Balls, Beer, and Banking: What sport means to LSE

None of us chose LSE for its social life. Unlike other universities, especially the two that turned most of us down, there’s no genuinely bustling arts scene. There’s no notable amateur theatre club, churning out the next generation of Taskmaster contestants. The last pre-Covid event I attended was the music society’s annual revue, and as great as both the performances and the Costco-level buffet were, there were more performers than audience members. But we know this. Most of us knew it when we came to LSE. It’s the Tinder hookup of universities – you turn up, do what you came to do, and leave. It’s all so transactional. 

However, there is one aspect of LSE life that inexplicably breaks this mould. That forces even those who spent freshers over-perfecting their Goldman Sachs application to take a break: sport. From the seemingly infinite array of clubs that encompass every sport you can imagine (and some I’m still convinced have just been made up – I mean, floorball?), to the seemingly infinite number of excuses to get leathered at 8am on a weekday morning, sport is the beating heart of the LSE community.

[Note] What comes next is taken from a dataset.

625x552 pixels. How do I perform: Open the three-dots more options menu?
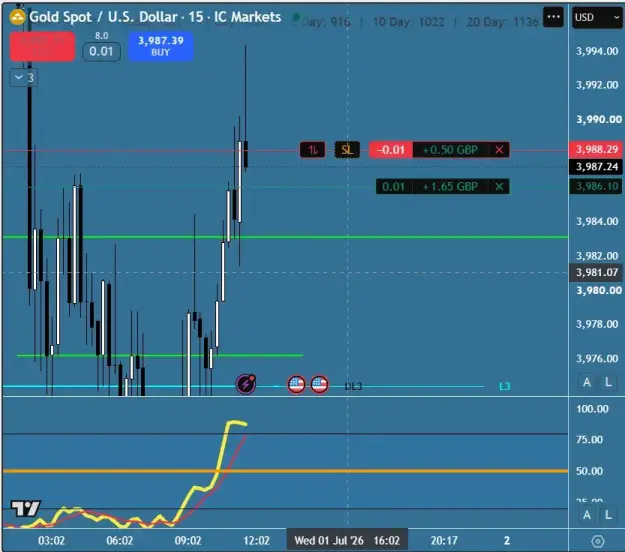click(553, 17)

Exactly why is sport so prominent and other activities not? Is it intrinsically better? Possibly. Is there a deeper, psychological reason? Again, possibly, although given I’m not 100% sure what psychology is, I’ll leave that to someone who is more in the know. However, what my limited skills allow me to do is examine what I believe are the two main purposes of sport at LSE, and see why it means so much to us all. 

The first of these is, well, to play sport in a club – an aspect so blindingly obvious, it makes me look like an idiot just for stating it.

There’s just something inherent about LSE that pits students against each other. Our classmates will do anything to ensure they come out on top in life-or-death matters such as getting that coveted internship. Sport, however, unites us. It’s you and your teammates against the world, rather than against each other. The sense of camaraderie that comes from a tough game against UCL, or a less tough game against King’s, is unmatched. Even 6am rowing circuits! You win together, you lose together, you fight together. An extreme cliché, but all true. Take away imposed constructs and humans thrive collectively. At LSE, sport is what breaks down the pathetically intense atmosphere of one-upping each other. Sport is what connects. 

And that brings us to the second, and most definitely most important, purpose of sport at LSE. Everything that is social at LSE is through the Athletics Union. Maybe I’m not giving enough credit to that single yearly event other societies put on, where you’ll have maybe three other people in attendance, and of course the obligatory bag of carrot sticks. But from Carol to Zoo Wednesdays, from Fight Night to the AU Ball, the premier reasons we leave our overpriced rooms in halls all are because of sport. Even Tuns looks like it is perpetually run by people straight from the football team of Riverdale High. These events become a ritual almost immediately after we start here, a religious dedication. There is no better place to get to know other people at LSE.  

Forget about taking a photo with a person sweating their bollocks off in a beaver costume, underpaid no matter what they’re receiving – sport is what truly makes you feel #PartofLSE. I should probably say at this point that the closest I’ve come to doing any sort of sport here is walking up the library stairs, and even that knackered me. This entire article may just be a cacophony of hypocrisy. But I truly have regrets! Don’t make the mistake I did. Without sport, we are colleagues. Acquaintances. With sport, we are LSE.